The US government has traditionally kept databases separate, with information about citizens collected and stored on a need-to-know basis for each agency. No one entity had all the information about citizens in one place, and sensitive data was available only to key staffers. Data sets could be compiled, but only with good reason and often a court order. This was not “government inefficiency”, it was a safeguard of our personal, private data.
All that has changed with this administration, which is allowing a man with no official standing to steal all the data from all the sources and create a unified repository. DOGE has pushed its way in to agency after agency, firing anyone who stands in the way, and hooking up computers to directly download all that data to their own equipment. Outside of the law, outside of security protocols, outside of any right to know. Early targets were the Treasury and Social Security, because (supposedly) that leads them to identifying non-citizen immigrants but it is bigger than that.
On the surface this may sound harmless enough to many. If everything is in one place that means less duplication, faster flow of information, and lower costs. That’s certainly one way they justify it — efficiency! And if you’ve ever wondered why you have to keep repeating yourself on government forms, this streamlining may sound downright helpful. You may not even realize your info was previously siloed on purpose, or you may assume you already have no privacy so it isn’t worth worrying about. Certainly TV and movies already present this as reality, with law enforcement and hackers able to pull up complete info on someone instantaneously. Besides, you might think, I have nothing to hide!

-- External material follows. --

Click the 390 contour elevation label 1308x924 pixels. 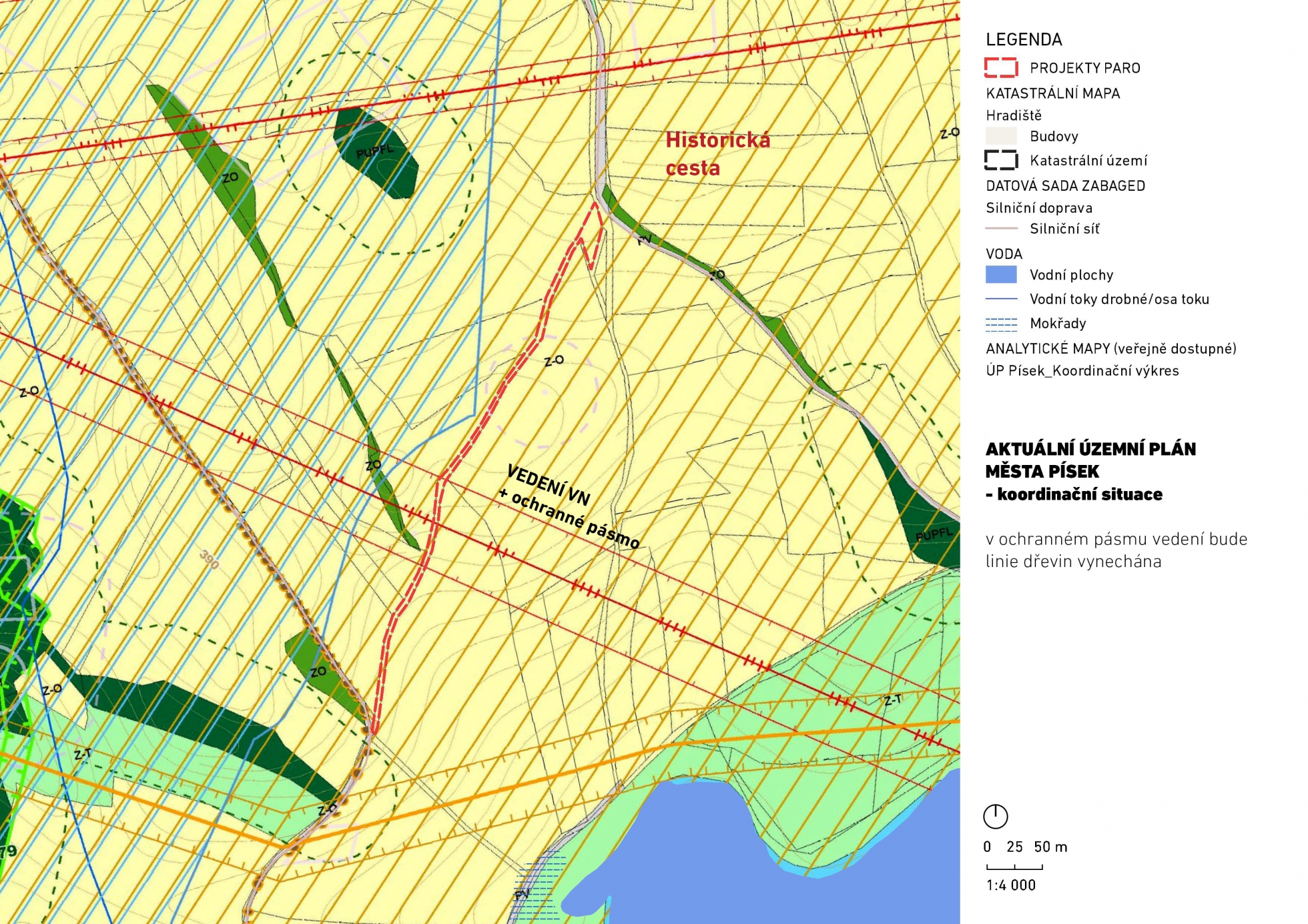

But if you’ve ever read science fiction you’ll know that any entity holding universal, centralized data on citizens is highly dangerous. Think about it: Your tax documents alone may include bank routing numbers, employers, sources of income, assets, addresses, and dependents. Combine that with records of disability or medical claims, military service, immigration, travel history, criminal or civil actions, education, federal loans, and social security — and in the future potentially things entirely outside the government’s purview like financial records, DNA databases, and electronic health records — and all taken together they can track your whole life. Everywhere you’ve been, everything you’ve done, everything you might do. And when I say “they” of course I mean AI.
This can and will be weaponized. They can target people the algorithm predicts will speak out politically. They can decide who gets medical care based on genetic factors. They can guess who may have had traveled to another state pregnant and come back not-pregnant. They could theoretically monitor or seize assets held in any account you’ve ever used for a tax transaction.

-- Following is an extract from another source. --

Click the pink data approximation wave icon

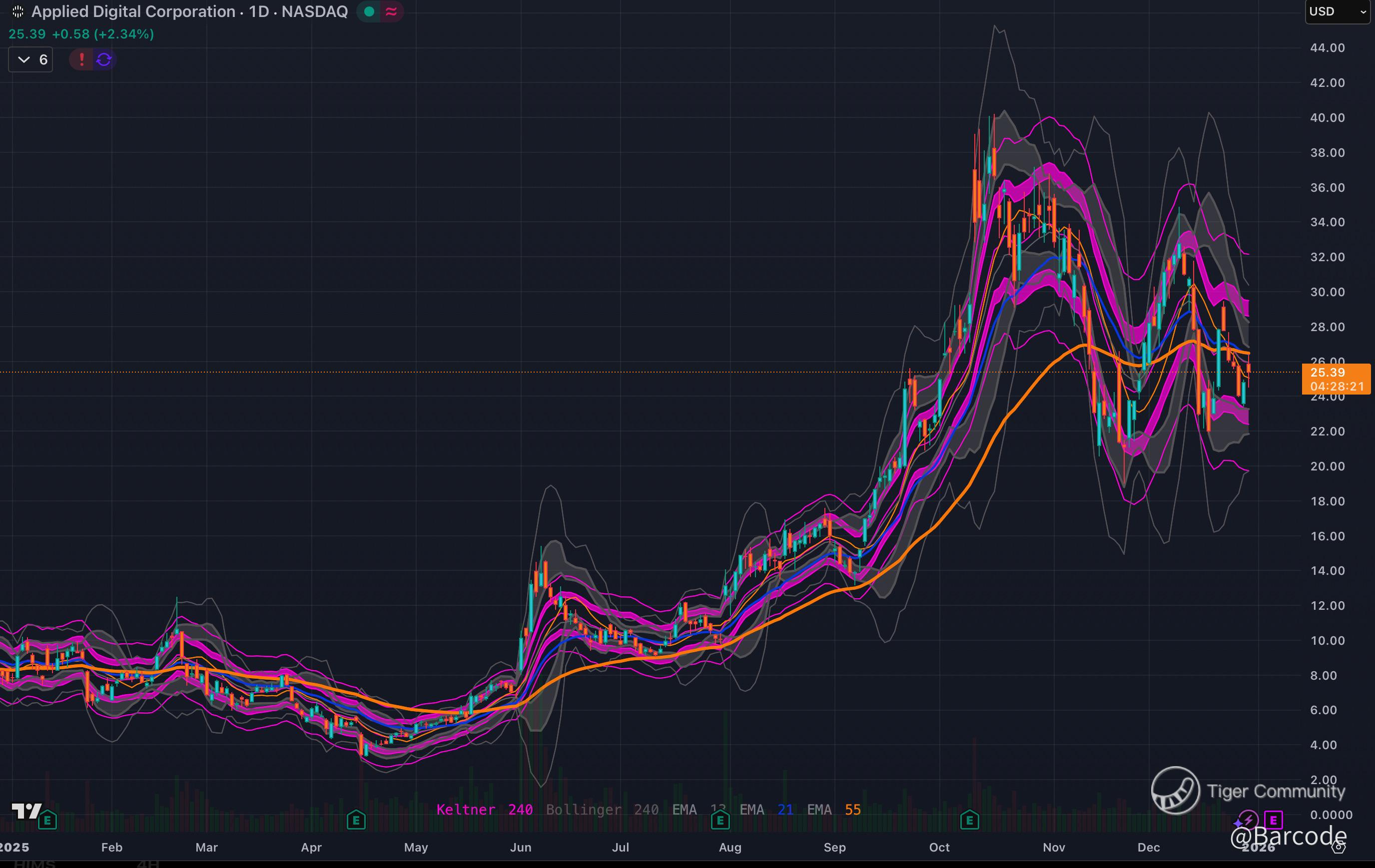coord(391,11)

And it doesn’t matter if you haven’t done anything wrong, they simply have to assert that you have. If this sounds far-fetched, know that we’re already experiencing accidental deportations, revoked visas, and instructions to self-deport based on error and mistaken identity. Computers and the internet are invaluable tools, but do not have their own intelligence — they require human oversight and regulation to work with us rather than against us. The idea that they’re moving so fast they don’t bother to check whose life they’re destroying is terrifying.

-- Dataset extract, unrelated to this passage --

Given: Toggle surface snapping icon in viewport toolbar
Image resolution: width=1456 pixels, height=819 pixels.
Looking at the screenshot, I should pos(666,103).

It’s especially dangerous in our current scenario, when all this data is being gathered by an entity that isn’t even a legitimate government agency. There’s no oversight or security. What if it’s hacked? What if they sell our data? What do they want it for? Data in the hands of unregulated technology and unrestrained capitalism is catastrophic.
This is hard to explain simply and makes a lousy protest sign. But this is big, really big. And we have to pay attention.